Work request ▸ Reproduce, word for word, the records from the line with "This screenshot has height=2400, width=1080." up to and including the line with "What do you see at coordinates (78, 126)".

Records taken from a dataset
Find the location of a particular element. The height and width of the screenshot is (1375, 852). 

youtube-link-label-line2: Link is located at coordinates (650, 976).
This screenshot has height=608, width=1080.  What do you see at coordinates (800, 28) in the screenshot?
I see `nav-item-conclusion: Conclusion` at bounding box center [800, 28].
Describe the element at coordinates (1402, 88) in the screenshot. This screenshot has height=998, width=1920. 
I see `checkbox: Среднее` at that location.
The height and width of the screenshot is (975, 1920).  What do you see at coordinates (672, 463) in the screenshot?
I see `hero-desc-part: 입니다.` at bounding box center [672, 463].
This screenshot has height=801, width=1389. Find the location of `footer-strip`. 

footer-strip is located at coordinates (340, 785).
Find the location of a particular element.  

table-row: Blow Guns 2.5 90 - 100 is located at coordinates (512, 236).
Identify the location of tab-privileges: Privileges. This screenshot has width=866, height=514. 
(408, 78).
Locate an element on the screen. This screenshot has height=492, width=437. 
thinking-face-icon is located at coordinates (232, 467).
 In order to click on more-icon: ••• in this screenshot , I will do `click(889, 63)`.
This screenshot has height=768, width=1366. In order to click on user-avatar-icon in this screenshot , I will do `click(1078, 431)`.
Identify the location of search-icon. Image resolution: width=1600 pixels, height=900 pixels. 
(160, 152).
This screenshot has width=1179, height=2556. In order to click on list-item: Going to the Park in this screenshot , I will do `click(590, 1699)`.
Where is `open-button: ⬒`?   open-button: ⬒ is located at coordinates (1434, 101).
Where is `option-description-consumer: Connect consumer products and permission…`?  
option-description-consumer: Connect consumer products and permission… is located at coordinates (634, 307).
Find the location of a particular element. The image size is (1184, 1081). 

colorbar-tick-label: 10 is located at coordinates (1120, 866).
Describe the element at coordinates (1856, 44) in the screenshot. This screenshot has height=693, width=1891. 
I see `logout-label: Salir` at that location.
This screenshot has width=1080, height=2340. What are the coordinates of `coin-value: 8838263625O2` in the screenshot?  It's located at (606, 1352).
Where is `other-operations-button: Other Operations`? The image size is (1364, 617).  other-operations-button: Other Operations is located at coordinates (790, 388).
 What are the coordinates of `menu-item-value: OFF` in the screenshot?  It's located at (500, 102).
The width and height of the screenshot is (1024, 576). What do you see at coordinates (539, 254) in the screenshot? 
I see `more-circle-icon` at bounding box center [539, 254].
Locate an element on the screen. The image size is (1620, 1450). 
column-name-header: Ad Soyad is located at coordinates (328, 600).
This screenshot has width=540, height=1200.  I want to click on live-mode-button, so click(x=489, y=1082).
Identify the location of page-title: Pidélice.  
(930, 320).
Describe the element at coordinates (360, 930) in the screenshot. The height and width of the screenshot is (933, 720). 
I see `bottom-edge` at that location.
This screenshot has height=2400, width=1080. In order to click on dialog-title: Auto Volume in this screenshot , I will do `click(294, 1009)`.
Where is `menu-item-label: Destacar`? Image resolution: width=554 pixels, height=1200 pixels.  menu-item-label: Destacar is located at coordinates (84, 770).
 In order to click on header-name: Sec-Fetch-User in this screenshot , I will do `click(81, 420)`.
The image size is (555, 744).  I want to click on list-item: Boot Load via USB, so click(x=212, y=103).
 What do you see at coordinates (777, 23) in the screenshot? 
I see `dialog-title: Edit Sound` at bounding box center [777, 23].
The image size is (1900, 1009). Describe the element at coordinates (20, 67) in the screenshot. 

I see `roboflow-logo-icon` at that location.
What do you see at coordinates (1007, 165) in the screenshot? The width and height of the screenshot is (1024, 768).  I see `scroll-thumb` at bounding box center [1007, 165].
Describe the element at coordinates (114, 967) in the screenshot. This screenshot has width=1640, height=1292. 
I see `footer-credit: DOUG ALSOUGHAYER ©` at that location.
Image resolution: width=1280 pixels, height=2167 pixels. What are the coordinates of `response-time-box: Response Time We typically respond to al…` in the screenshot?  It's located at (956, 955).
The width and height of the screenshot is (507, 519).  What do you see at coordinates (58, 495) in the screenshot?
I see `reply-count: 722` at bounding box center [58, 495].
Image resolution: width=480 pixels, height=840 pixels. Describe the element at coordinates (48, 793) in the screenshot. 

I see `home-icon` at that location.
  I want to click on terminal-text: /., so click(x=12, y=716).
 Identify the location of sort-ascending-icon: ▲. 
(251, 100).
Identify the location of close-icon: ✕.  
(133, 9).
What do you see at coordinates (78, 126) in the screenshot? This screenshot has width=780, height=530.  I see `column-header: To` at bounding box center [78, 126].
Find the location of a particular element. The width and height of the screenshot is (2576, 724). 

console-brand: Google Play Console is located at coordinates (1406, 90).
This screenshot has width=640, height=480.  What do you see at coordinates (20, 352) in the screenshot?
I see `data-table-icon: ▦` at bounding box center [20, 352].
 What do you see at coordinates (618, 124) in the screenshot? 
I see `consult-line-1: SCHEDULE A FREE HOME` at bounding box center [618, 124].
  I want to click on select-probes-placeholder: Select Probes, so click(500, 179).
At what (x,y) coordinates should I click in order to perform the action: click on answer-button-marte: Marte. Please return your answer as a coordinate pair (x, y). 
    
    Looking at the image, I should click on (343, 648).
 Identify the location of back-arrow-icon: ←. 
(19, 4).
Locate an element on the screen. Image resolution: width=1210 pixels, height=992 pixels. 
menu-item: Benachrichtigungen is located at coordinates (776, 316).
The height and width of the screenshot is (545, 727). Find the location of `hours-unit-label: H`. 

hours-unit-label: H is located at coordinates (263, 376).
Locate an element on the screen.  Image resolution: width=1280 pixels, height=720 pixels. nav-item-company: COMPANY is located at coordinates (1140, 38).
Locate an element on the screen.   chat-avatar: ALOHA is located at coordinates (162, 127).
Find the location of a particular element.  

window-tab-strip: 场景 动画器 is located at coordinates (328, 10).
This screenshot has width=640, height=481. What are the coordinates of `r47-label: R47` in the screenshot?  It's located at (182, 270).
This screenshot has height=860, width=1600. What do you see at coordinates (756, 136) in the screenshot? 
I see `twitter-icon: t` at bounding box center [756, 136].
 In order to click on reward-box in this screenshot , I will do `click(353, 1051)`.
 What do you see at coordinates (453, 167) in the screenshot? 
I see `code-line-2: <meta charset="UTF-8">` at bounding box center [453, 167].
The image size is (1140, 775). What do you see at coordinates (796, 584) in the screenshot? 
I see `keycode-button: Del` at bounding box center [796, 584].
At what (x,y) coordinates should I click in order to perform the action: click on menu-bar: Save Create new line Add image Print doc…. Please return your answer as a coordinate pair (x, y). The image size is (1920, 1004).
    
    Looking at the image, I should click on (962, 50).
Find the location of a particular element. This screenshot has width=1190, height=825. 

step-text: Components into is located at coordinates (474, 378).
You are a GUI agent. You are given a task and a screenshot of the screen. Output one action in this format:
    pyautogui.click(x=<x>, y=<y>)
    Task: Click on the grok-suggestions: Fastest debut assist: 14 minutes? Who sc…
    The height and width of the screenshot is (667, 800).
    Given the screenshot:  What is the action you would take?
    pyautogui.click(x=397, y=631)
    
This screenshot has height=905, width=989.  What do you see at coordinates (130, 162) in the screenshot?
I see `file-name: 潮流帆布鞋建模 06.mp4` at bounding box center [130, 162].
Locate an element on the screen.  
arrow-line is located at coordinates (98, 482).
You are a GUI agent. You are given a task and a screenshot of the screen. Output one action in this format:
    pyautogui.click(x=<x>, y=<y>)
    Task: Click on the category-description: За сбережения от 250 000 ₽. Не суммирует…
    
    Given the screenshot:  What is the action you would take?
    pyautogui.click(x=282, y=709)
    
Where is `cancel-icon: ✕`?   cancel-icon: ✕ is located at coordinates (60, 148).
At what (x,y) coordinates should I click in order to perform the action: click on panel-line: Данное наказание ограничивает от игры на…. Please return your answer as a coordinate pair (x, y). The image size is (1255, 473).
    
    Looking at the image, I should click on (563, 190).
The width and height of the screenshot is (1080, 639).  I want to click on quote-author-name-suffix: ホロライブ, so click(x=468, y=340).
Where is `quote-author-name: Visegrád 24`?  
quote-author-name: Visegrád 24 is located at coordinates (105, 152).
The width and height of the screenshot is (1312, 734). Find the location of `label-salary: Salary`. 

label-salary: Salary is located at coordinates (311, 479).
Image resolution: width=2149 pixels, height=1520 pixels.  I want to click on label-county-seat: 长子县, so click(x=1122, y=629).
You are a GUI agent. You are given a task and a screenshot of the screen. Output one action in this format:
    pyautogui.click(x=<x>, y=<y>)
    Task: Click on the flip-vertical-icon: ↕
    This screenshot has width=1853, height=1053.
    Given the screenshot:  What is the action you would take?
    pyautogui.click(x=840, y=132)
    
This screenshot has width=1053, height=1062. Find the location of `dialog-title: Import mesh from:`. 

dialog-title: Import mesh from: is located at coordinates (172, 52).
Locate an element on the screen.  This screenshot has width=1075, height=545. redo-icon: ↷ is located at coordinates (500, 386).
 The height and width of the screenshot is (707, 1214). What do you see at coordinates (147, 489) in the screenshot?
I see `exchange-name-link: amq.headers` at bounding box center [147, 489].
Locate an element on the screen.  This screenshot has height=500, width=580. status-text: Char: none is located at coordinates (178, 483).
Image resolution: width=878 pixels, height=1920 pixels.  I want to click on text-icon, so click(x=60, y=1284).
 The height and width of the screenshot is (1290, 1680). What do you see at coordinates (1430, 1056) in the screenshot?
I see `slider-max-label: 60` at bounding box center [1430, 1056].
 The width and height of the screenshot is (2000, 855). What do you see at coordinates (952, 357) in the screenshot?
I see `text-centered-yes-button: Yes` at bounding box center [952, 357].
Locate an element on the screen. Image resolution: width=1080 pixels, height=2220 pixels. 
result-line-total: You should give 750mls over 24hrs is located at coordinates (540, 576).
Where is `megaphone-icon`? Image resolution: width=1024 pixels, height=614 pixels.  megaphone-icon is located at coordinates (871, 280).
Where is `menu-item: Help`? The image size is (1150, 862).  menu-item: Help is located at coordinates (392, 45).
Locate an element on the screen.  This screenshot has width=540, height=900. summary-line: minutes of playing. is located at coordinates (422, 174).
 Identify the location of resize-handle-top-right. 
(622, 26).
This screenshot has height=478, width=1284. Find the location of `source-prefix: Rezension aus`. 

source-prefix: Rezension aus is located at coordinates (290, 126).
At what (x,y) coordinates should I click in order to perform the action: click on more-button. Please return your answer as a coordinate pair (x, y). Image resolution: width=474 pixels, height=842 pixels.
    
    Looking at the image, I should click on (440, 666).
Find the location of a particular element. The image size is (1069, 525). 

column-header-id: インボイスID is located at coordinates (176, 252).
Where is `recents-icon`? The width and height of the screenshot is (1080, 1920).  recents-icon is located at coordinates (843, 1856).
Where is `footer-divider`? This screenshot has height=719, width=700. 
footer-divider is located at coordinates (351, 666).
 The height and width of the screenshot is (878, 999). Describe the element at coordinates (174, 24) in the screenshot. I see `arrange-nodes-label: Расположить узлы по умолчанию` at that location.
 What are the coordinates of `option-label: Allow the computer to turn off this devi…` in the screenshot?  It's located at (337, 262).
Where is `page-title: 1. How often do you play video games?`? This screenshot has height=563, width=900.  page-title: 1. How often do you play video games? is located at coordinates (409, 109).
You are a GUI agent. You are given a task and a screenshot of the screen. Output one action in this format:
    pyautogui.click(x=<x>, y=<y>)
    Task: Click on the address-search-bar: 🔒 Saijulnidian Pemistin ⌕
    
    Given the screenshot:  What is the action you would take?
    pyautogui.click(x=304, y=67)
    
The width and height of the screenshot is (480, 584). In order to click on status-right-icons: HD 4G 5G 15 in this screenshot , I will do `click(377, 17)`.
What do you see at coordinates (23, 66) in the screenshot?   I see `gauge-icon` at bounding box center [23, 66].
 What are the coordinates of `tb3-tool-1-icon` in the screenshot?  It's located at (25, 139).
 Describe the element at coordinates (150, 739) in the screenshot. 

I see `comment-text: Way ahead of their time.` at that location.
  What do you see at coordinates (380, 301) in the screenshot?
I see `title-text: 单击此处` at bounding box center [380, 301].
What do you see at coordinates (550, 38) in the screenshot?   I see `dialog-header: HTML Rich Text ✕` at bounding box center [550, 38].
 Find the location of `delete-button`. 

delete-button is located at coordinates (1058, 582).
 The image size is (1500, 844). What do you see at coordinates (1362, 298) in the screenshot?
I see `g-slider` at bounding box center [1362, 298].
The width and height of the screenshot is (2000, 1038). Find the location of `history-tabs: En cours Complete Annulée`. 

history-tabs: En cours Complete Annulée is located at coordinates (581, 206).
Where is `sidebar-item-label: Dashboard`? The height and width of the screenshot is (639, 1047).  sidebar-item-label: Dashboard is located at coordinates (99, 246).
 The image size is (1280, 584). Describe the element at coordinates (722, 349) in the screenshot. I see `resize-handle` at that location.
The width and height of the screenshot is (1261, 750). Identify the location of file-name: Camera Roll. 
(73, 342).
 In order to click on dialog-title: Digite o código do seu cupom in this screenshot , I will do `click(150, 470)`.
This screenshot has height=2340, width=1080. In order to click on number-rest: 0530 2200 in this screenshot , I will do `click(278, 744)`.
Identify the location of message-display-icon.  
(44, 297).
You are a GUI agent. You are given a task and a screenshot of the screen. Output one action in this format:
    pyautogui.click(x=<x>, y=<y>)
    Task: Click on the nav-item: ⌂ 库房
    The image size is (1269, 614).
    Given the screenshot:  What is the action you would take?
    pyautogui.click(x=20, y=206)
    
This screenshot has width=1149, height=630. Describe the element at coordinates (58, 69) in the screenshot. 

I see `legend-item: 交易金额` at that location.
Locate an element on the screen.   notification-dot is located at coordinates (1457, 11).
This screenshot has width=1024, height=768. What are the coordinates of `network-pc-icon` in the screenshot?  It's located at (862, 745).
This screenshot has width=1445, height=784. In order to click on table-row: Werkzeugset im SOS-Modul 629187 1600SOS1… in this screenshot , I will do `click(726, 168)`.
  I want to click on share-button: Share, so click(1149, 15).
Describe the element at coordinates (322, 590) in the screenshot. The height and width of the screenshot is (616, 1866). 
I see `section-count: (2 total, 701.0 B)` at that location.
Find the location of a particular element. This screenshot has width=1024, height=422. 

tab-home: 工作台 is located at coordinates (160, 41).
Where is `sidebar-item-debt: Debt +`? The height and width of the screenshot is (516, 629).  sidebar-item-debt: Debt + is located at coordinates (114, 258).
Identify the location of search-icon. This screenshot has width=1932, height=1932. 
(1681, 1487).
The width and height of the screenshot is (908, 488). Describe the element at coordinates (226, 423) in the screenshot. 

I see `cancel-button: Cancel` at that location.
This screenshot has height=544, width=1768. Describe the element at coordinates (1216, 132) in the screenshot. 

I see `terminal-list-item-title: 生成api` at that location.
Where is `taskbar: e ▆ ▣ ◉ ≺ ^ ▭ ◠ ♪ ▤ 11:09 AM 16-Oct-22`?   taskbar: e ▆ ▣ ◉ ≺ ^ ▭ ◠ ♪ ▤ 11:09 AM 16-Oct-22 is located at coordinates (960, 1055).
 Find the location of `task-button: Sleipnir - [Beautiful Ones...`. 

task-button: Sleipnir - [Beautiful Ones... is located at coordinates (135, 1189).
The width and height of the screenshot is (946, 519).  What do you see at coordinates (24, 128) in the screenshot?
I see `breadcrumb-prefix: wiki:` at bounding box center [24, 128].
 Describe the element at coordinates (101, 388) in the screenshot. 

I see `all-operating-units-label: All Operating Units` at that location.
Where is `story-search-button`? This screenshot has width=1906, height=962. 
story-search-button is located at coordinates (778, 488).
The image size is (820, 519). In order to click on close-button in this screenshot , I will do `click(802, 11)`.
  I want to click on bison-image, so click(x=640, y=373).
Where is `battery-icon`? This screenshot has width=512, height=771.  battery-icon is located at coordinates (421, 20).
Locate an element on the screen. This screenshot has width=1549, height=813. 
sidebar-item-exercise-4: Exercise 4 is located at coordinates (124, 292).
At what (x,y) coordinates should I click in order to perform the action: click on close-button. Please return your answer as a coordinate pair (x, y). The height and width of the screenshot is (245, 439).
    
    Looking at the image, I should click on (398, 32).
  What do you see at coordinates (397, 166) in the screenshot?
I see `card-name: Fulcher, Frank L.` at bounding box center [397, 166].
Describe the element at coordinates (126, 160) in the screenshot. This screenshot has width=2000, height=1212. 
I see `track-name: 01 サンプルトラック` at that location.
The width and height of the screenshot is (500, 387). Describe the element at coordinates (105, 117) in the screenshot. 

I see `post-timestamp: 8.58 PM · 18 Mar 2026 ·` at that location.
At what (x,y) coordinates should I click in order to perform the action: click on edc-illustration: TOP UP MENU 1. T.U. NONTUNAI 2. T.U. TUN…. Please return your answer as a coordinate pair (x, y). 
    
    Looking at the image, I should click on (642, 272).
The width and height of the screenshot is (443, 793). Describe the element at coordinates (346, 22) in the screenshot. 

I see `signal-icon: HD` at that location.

Answer box ▸
This screenshot has height=2400, width=1080. In order to click on dialog-title: Auto Volume in this screenshot , I will do `click(294, 1009)`.
Where is `menu-item-label: Destacar`? Image resolution: width=554 pixels, height=1200 pixels.  menu-item-label: Destacar is located at coordinates (84, 770).
 In order to click on header-name: Sec-Fetch-User in this screenshot , I will do `click(81, 420)`.
The image size is (555, 744).  I want to click on list-item: Boot Load via USB, so click(x=212, y=103).
 What do you see at coordinates (777, 23) in the screenshot? 
I see `dialog-title: Edit Sound` at bounding box center [777, 23].
The image size is (1900, 1009). Describe the element at coordinates (20, 67) in the screenshot. 

I see `roboflow-logo-icon` at that location.
What do you see at coordinates (1007, 165) in the screenshot? The width and height of the screenshot is (1024, 768).  I see `scroll-thumb` at bounding box center [1007, 165].
Describe the element at coordinates (114, 967) in the screenshot. This screenshot has width=1640, height=1292. 
I see `footer-credit: DOUG ALSOUGHAYER ©` at that location.
Image resolution: width=1280 pixels, height=2167 pixels. What are the coordinates of `response-time-box: Response Time We typically respond to al…` in the screenshot?  It's located at (956, 955).
The width and height of the screenshot is (507, 519).  What do you see at coordinates (58, 495) in the screenshot?
I see `reply-count: 722` at bounding box center [58, 495].
Image resolution: width=480 pixels, height=840 pixels. Describe the element at coordinates (48, 793) in the screenshot. 

I see `home-icon` at that location.
  I want to click on terminal-text: /., so click(x=12, y=716).
 Identify the location of sort-ascending-icon: ▲. 
(251, 100).
Identify the location of close-icon: ✕.  
(133, 9).
What do you see at coordinates (78, 126) in the screenshot? This screenshot has width=780, height=530.  I see `column-header: To` at bounding box center [78, 126].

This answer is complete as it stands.